Okay, Class, Listen Up!
Despite the fact my parents were educators, going to school has never been my thing. I’m not anti-learning. But the way I rationalize it is, if I have a question, I can ask someone. Or scour the Internet. Or read a book.
So I wasn’t overly thrilled to take birthing classes in my third trimester. I figured I had made it that far, was it really necessary? Plus, the more I knew, the more I’d have to freak out about. My already neurotic mind would be at risk for working overtime. How long do I have to get to the hospital after my water breaks? Can I be in labor even if my water doesn’t break? How much water are we talking here? My OB went to school for a long time at a very good school. She has a certificate on the wall in her office. There’s even a book in the lobby of all the babies she delivered. That was enough for me.
But somehow, I decided maybe we should take the classes.
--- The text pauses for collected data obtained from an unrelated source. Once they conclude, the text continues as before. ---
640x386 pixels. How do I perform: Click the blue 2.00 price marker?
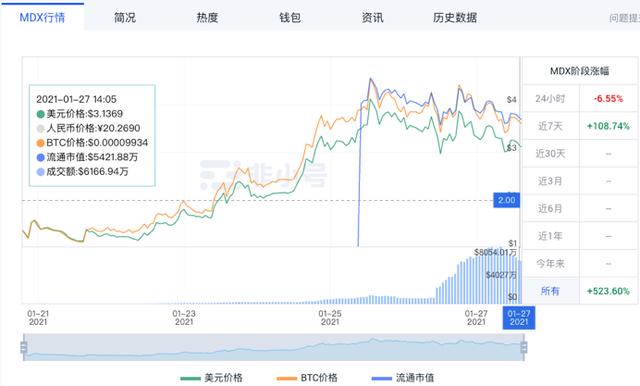point(507,200)
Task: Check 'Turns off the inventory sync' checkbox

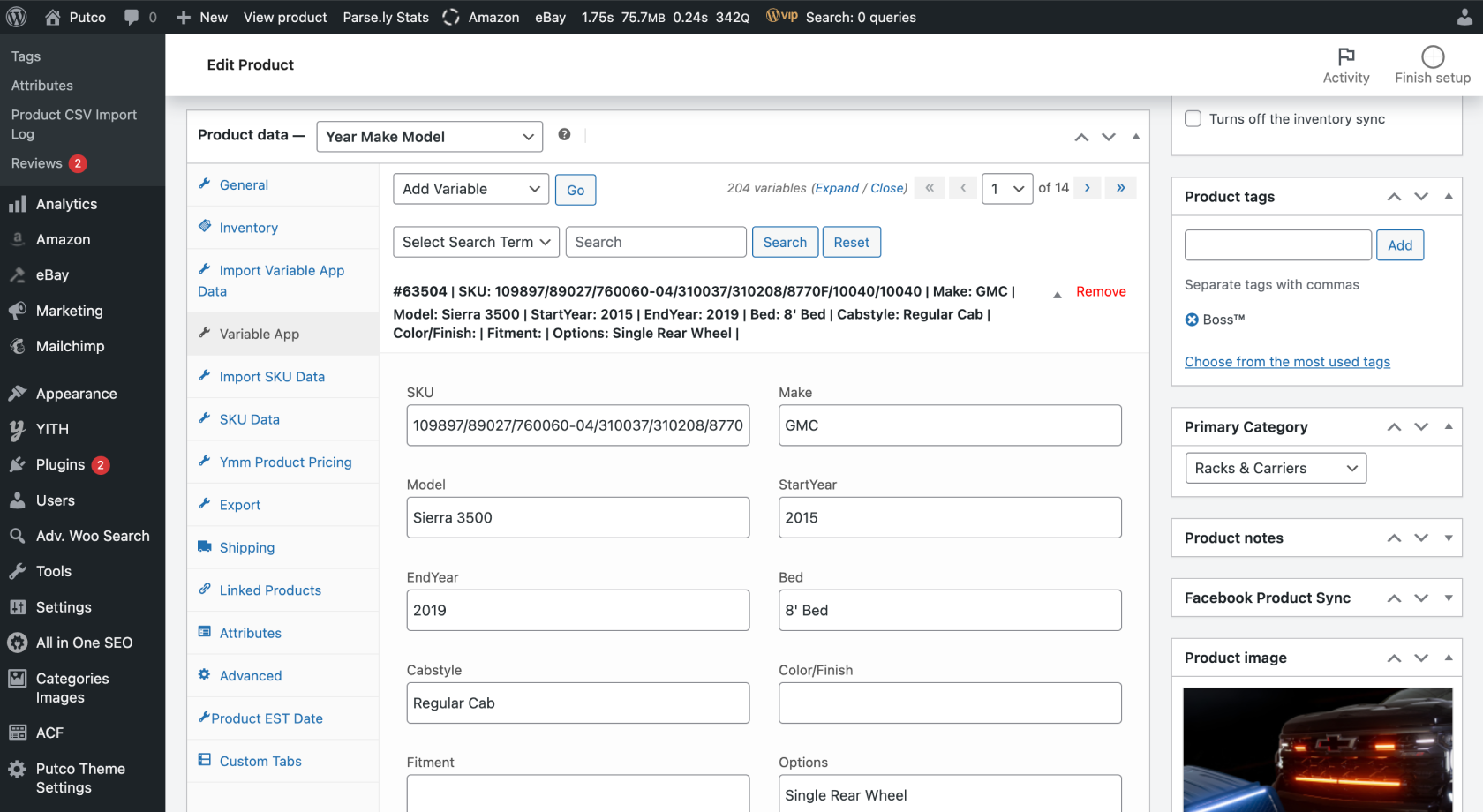Action: 1193,118
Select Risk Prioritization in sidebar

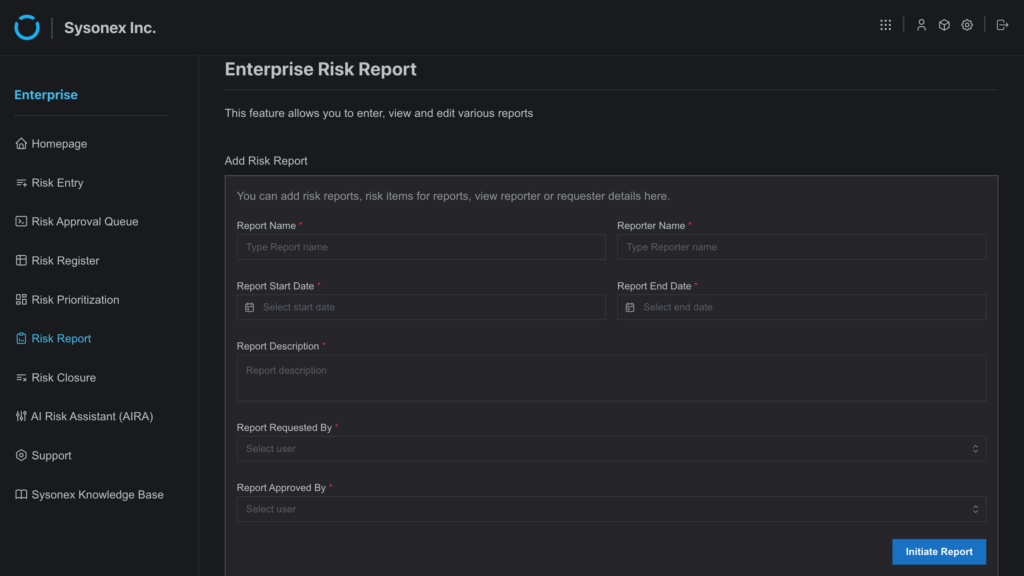click(x=67, y=300)
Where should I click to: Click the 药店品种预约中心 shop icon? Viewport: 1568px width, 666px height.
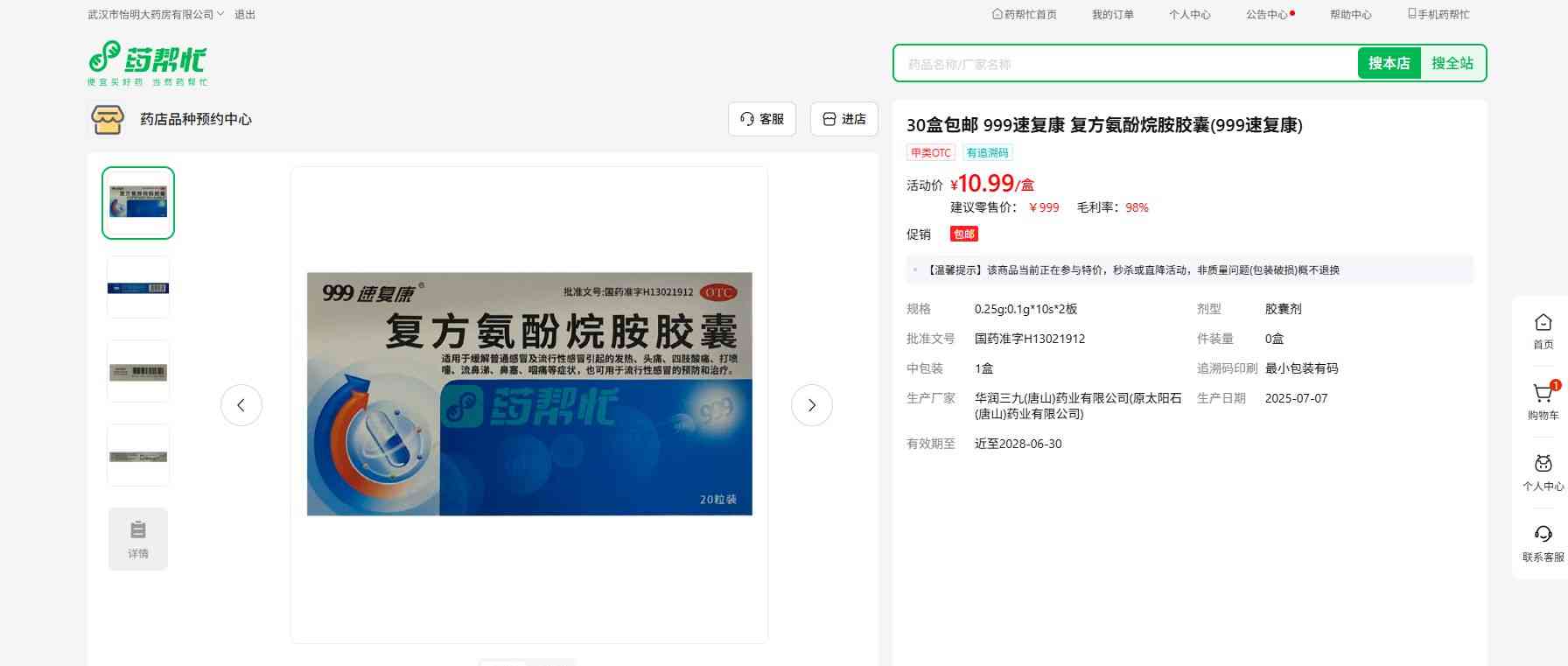[x=108, y=119]
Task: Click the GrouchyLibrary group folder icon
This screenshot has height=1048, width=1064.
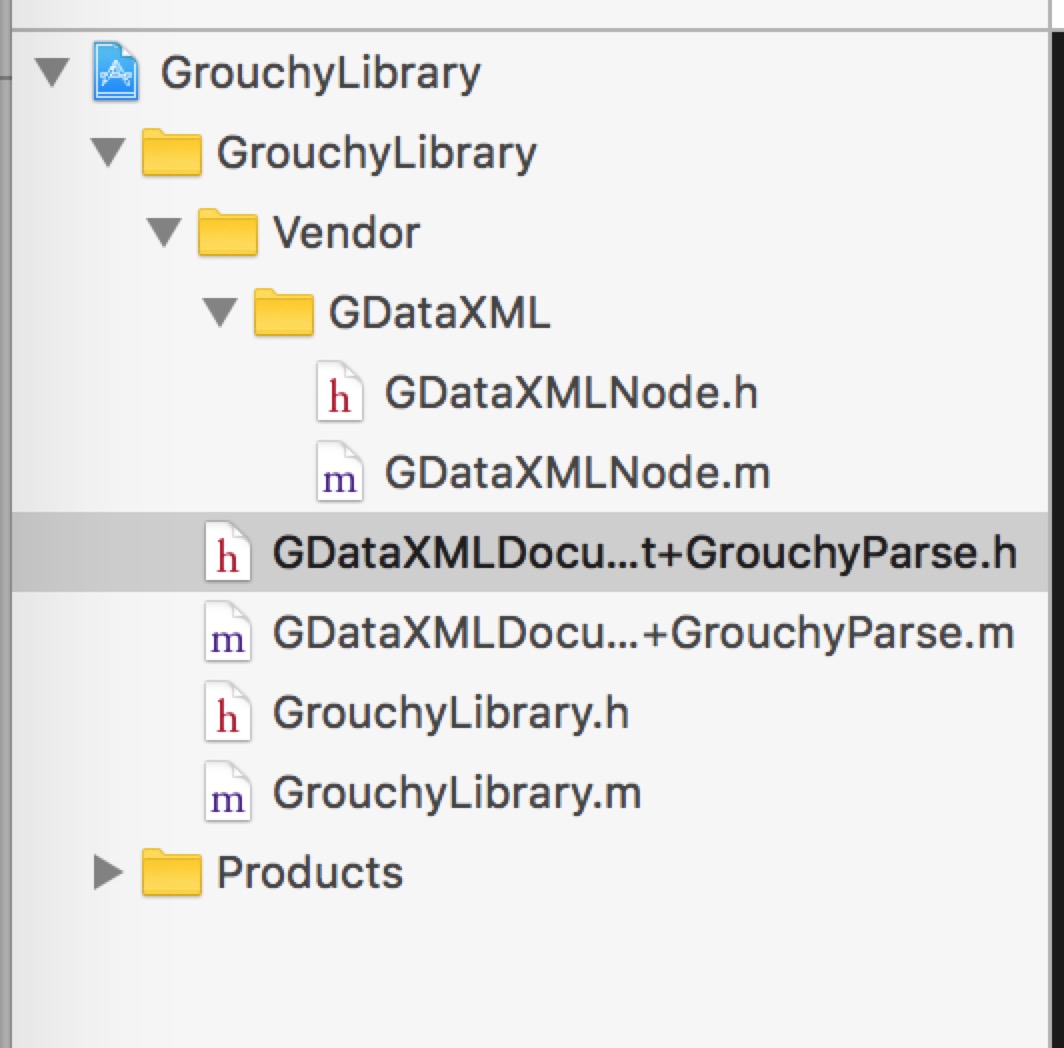Action: (x=172, y=153)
More like checking it off the list. So for one month, we waddled into our labor and delivery class once a week for three hours.
Unlike reputable places of higher learning, there was no entrance exam for the class. If you were knocked up, you were in. And to my surprise, it was informative. But I was more attracted to being around couples just like us. Bellies stretched to near maximum capacity, worried about daycare, and trying to figure out how we were gonna get the pumpkin-shaped being we’d been toting around through our vaginal canals. That interaction was so worth the three hours. That and the free snacks.
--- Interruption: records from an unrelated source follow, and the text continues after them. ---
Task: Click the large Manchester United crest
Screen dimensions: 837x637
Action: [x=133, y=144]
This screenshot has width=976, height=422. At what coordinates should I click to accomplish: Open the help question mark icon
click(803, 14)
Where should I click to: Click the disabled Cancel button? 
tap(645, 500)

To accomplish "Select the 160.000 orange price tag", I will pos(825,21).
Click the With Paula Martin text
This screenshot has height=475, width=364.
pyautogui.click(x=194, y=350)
We watched films about the birthing process. That was as close to the real thing as we could get. So close you could almost feel the labor pains. And it was interesting to see the reaction of the men in comparison with the women. It was reminiscent of a high school health class. The ladies tended to show more interest and stay focused. The men shuddered and shook their heads.
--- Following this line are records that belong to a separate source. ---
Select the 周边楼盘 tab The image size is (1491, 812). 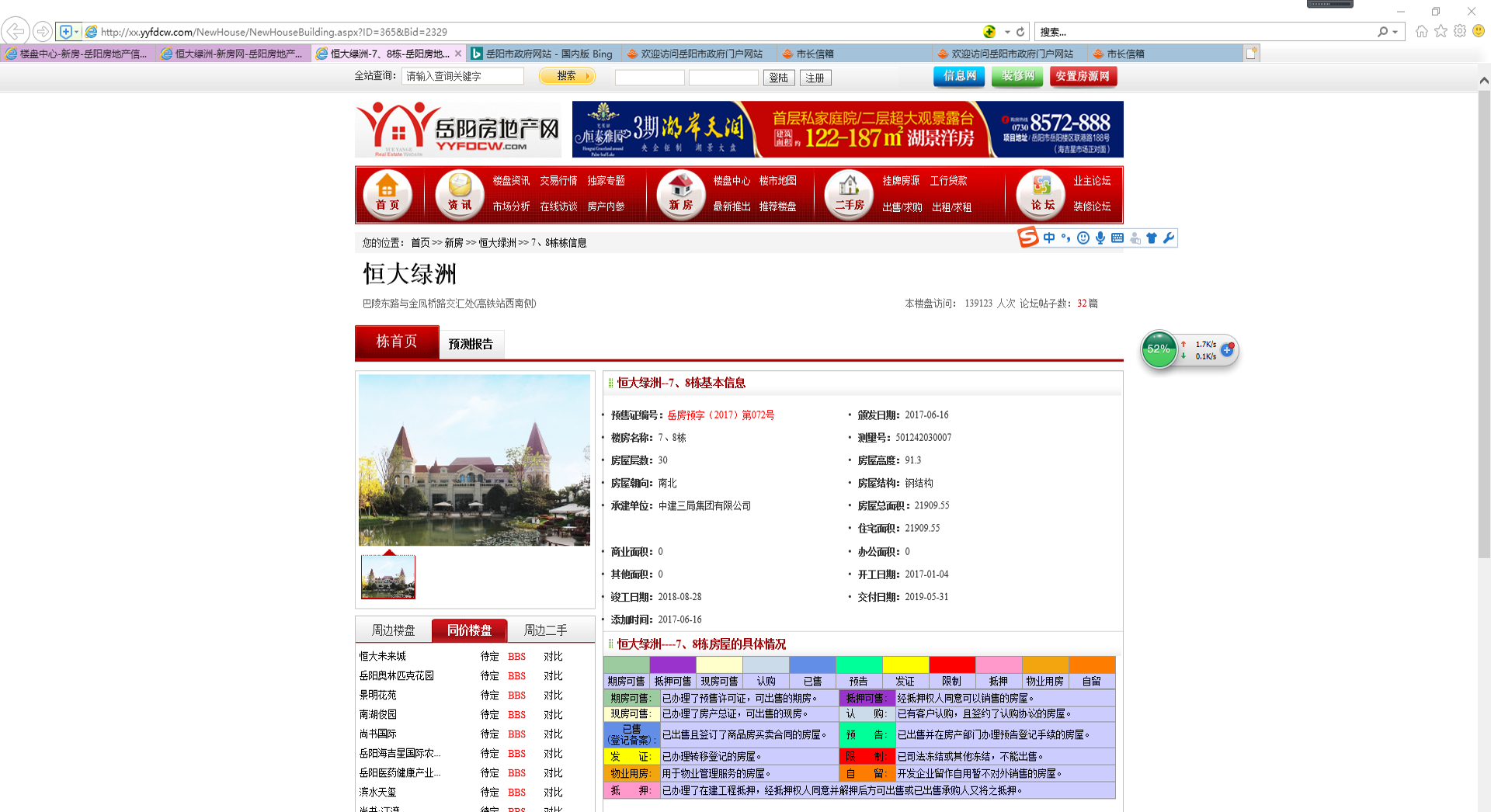pos(393,630)
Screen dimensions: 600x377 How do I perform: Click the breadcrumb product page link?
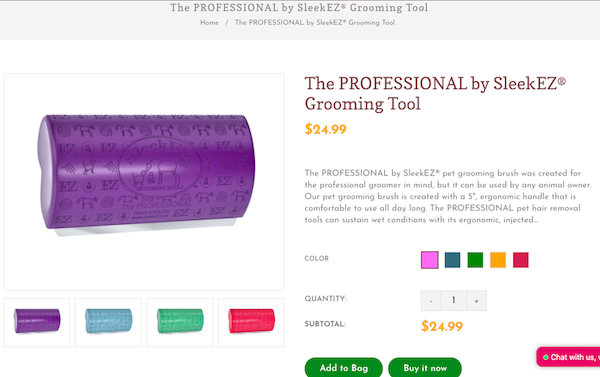point(315,23)
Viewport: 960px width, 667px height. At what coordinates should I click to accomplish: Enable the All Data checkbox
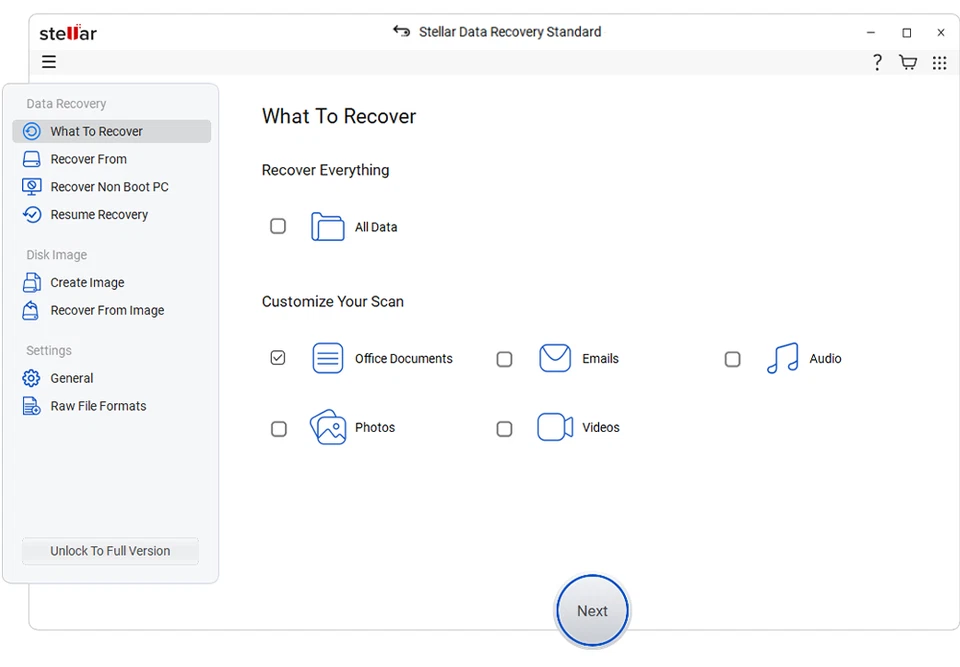(x=278, y=226)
There was one couple that I wondered how on earth they were going to get through their child’s birth. The husband had a difficult time watching the films. When it came time to take a tour of the birthing room, he bailed. It was an empty room. No hysterical woman screaming out in pain. No shrieking baby. He said if he went in the room, he’d pass out. Poor guy. Surely he failed biology in seventh grade. You know, when you dissect your first frog. Something told me his wife was going to be holding his hand and wiping sweat from his brows during that delivery.
Actually, birthing class is just one more way babies connect us to strangers. Plus, it’s like the easiest class ever. Movies, snacks, no homework. And you won’t have the smell of formaldehyde working its way up your nose.